LITTLE ROCK — Arkansas' governor and legislative leaders said Friday they don't expect another funding fight over the future of the state's Medicaid expansion, even if a federal judge blocks the state from enforcing a work requirement on the program.
Gov. Asa Hutchinson, incoming Senate President Jim Hendren and House Speaker Matthew Shepherd said they don't expect difficulty in winning the three-fourths support needed in both chambers to keep the state's expansion alive another year. Arkansas' program uses state and federal funds to purchase private insurance for low-income residents and has narrowly survived efforts by opponents in past years to defund it.
Arkansas' legislative session begins on Monday. The three Republicans spoke at a forum hosted by The Associated Press and the Arkansas Press Association.
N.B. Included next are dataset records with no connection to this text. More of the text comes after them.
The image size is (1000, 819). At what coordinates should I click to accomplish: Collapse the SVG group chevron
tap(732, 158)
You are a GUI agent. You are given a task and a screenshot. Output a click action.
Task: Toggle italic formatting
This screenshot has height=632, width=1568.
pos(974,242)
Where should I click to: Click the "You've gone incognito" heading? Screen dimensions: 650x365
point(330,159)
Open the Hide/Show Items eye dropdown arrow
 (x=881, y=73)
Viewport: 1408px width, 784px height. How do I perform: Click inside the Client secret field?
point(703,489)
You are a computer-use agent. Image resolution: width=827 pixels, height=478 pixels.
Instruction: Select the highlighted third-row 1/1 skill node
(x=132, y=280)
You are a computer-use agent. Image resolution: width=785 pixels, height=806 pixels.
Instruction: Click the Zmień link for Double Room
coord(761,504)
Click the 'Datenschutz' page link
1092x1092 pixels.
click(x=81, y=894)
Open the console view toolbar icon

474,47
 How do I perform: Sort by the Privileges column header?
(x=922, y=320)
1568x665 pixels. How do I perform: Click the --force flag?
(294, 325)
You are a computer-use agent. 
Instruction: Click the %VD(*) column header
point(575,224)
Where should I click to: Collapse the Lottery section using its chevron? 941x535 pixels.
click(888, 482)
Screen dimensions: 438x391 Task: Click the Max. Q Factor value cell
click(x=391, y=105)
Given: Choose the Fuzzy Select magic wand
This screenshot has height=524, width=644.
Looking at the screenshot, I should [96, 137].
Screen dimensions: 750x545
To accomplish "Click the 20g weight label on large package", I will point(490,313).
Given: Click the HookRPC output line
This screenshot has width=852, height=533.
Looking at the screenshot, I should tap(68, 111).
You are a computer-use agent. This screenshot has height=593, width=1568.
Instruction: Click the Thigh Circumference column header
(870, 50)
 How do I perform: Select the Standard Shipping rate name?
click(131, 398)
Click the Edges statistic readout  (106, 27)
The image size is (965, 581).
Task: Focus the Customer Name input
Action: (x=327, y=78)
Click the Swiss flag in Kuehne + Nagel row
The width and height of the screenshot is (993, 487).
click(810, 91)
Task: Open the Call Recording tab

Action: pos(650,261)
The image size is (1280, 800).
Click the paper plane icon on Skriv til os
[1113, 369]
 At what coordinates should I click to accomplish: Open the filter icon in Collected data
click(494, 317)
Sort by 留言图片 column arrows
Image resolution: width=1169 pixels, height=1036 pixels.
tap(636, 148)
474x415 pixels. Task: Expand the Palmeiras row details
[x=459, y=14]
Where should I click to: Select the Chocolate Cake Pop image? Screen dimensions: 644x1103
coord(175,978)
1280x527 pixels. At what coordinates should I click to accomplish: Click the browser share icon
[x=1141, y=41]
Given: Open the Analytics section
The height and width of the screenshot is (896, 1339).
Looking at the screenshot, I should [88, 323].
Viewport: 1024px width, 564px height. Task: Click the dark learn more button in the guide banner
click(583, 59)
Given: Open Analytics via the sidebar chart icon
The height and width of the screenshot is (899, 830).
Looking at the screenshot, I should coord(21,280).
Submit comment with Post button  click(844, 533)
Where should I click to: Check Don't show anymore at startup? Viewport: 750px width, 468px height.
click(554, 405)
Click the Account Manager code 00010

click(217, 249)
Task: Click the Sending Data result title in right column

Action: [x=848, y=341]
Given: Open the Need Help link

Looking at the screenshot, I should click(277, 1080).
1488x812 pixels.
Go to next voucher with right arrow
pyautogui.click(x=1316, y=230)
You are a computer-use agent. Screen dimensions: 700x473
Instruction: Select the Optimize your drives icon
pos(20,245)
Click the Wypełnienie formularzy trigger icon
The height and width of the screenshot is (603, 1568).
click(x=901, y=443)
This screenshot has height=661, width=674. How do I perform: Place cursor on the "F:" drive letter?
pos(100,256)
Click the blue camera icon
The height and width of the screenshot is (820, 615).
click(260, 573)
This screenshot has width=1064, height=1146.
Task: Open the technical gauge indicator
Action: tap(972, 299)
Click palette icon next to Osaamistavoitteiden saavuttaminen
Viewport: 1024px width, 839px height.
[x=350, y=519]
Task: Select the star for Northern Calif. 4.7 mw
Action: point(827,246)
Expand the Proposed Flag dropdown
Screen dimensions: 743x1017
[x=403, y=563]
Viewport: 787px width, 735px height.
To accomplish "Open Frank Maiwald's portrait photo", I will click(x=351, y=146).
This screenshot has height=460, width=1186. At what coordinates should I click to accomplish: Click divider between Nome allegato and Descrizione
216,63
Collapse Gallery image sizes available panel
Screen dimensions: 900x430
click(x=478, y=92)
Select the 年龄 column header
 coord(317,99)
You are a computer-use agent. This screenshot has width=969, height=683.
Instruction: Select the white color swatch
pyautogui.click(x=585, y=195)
Hendren said he doesn't think there's an appetite to threaten the entire Medicaid budget over opposition to the expansion program.
"I believe that most of the Senate recognizes that governing by shutdown is not how we're going to run Arkansas," Hendren said. "I don't think people are happy with the way they're doing that in D.C."
Shepherd said he hasn't seen anything that indicates the same type of defunding effort.
"At this point there just hasn't been the discussion that you've seen in past years," he said.
A federal lawsuit is challenging a requirement that some people insured by the expansion work or lose coverage. Arkansas was the first state to enforce such a requirement on a Medicaid program, and has removed nearly 17,000 for not complying with the rule. Hutchinson said he's confident the requirement will be upheld, but didn't think the lawsuit jeopardizes the program's future.
"It would be very troubling if the court struck it down because I believe it's the right balance between responsibility and compassion," Hutchinson said. "There would be legislators who would be troubled by it, but I think there will be a commitment to let's continue to fight for that work requirement."
Hutchinson also said the state so far has seen a limited impact from the federal government shutdown. Hutchinson said ten employees from the state Department of Finance and Administration who have responsibilities related to federal funds have been furloughed. Another six employees from the Crime Lab had been furloughed, but are back at work.
Hutchinson left open the possibility of the state stepping in on some federal services if the shutdown drags on longer. One example he cited is the Buffalo River National Park, a popular tourist destination he said may need support if the federal government remains shuttered in the spring.
"We have not had to do that yet, but that option may be available," he said.